Unfortunately, Achan’s covetous thoughts, which were sinful in themselves, led to his stealing some of the valuable things which were to be dedicated to the Lord. By his own admission, he saw those things and wanted them so much he took them and then he buried them beneath his tent. When the greed in his mind took hold of him, he was no longer able to think clearly about the consequences of his actions. He never dreamed the whole nation would suffer and that Joshua, his esteemed leader, and the elders would be forced to their knees in anguish and concern. Clearly, he was not able to see past his own selfish desires to the fact he was violating the covenant which the Lord had made with His people. Whether his wife or family were involved in his decision to act upon his secret lust we do not know, but they, too, had to pay the consequences for the sin which had been committed.
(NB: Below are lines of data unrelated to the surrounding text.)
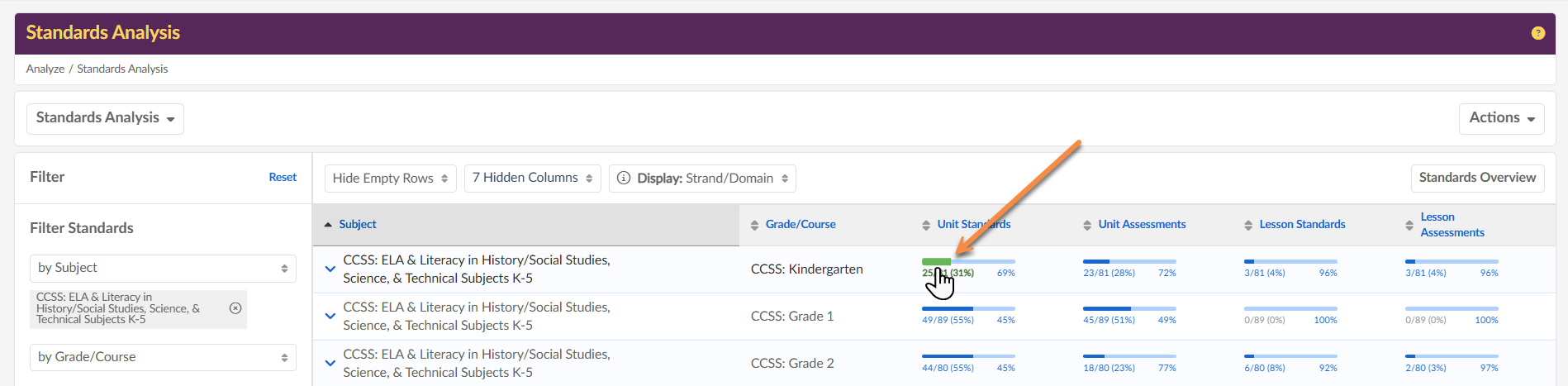The height and width of the screenshot is (386, 1568).
Task: Open the by Grade/Course filter select
Action: click(x=163, y=357)
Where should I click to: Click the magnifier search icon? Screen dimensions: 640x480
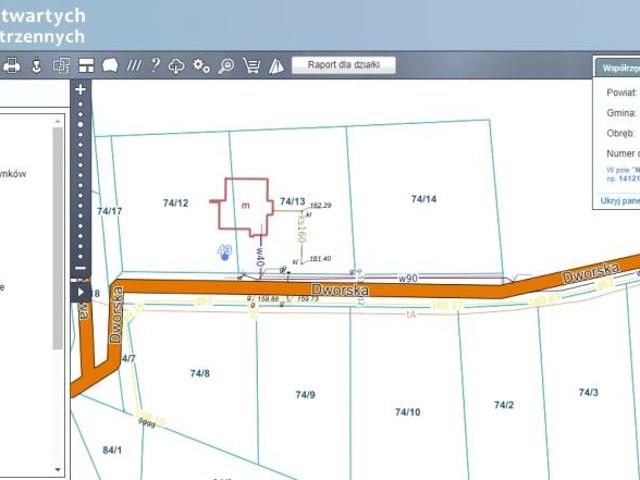(226, 66)
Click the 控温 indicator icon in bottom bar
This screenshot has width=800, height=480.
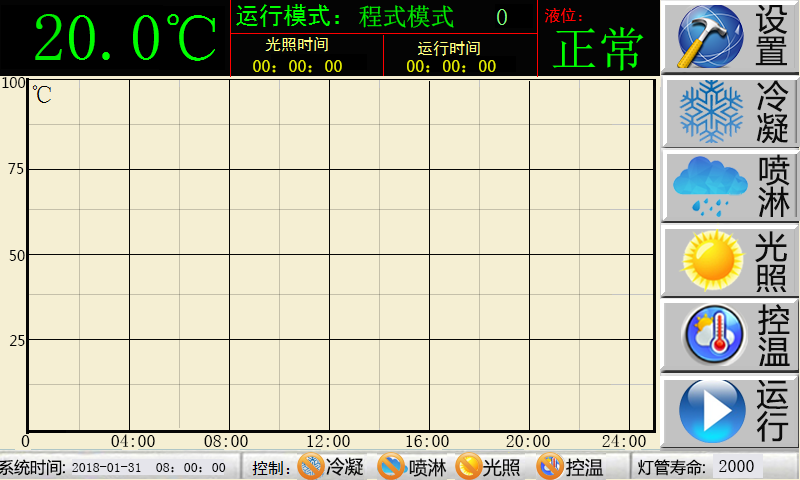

That day in the Valley of Achor, which means disaster, would not be forgotten by those Israelites.
Isn’t it interesting Jesus reminded the people in the sermon He preached on the mountainside early in His earthly ministry that what we lust for in our mind is already a sin and what we think about will inevitably be unveiled in our actions? It takes honesty and the presence and power of the Holy Spirit to say “no” to those thoughts that persistently knock on the door of our minds.